Malgré ses échecs continentaux, Jean de Lancastre joue un rôle déterminant dans le gouvernement de l’Angleterre, où il s’est constitué depuis 1370 un puissant parti en s’appuyant sur les ordres mendiants et sur les réformateurs ecclésiastiques, tel John Wycliffe, et en profitant de la vieillesse d’Édouard III et de la maladie du prince de Galles, Édouard (le Prince Noir). Accusé de provoquer la ruine du royaume, il ne peut empêcher le « Bon Parlement » d’avril 1376 d’écarter la maîtresse du souverain, Alice Perrers, et de mettre en accusation le chambellan William Latimer et un riche marchand de Londres, Richard Lyons, également accusés de concussion. La première surprise passée, Jean de Lancastre ressaisit le pouvoir, fait annuler en janvier 1377 les actes du Bon Parlement par une nouvelle assemblée, dont le speaker appartient même à la clientèle d’hommes de guerre « retenus » à son service à titre viager moyennant une petite pension et qui comprend entre 1379 et 1383 « 202 » écuyers appauvris par la crise. Il dispose donc d’une puissante force militaire qui assure sa liberté, lorsque la mort d’Édouard III et l’avènement de Richard II, le 22 juin 1377, libèrent les forces qui lui sont hostiles : les Holland, fils du premier lit de la princesse de Galles ; la bourgeoisie londonienne, qui ne lui a pas pardonné l’affaire Latimer-Lyons ; la paysannerie enfin, qui le rend responsable de l’aggravation de la pression fiscale et qui, lors de la révolte des paysans, incendie en juin 1381 le magnifique manoir de Savoy qu’il s’est fait construire à Londres. Réfugié en Écosse, Jean de Lancastre ne regagne la capitale qu’après le succès de la répression. Entré en conflit avec son royal neveu lors de l’inutile expédition d’Écosse de 1385, le duc réussit à lui faire financer la croisade de Castille (mai 1386 - printemps 1387).

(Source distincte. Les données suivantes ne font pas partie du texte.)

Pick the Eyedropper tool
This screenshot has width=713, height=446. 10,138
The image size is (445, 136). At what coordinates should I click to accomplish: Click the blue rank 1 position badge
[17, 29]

En fait, il ne peut arracher la couronne royale à la maison de Trastamare et doit se contenter de fiancer en 1388 sa fille Catherine au prince héritier Henri de Castille (le futur Henri III), ce qui renforce ses positions ibériques, puisqu’il s’est allié au Portugal dès 1372 et a donné en 1385 sa fille Philippa en mariage au roi Jean Ier d’Aviz.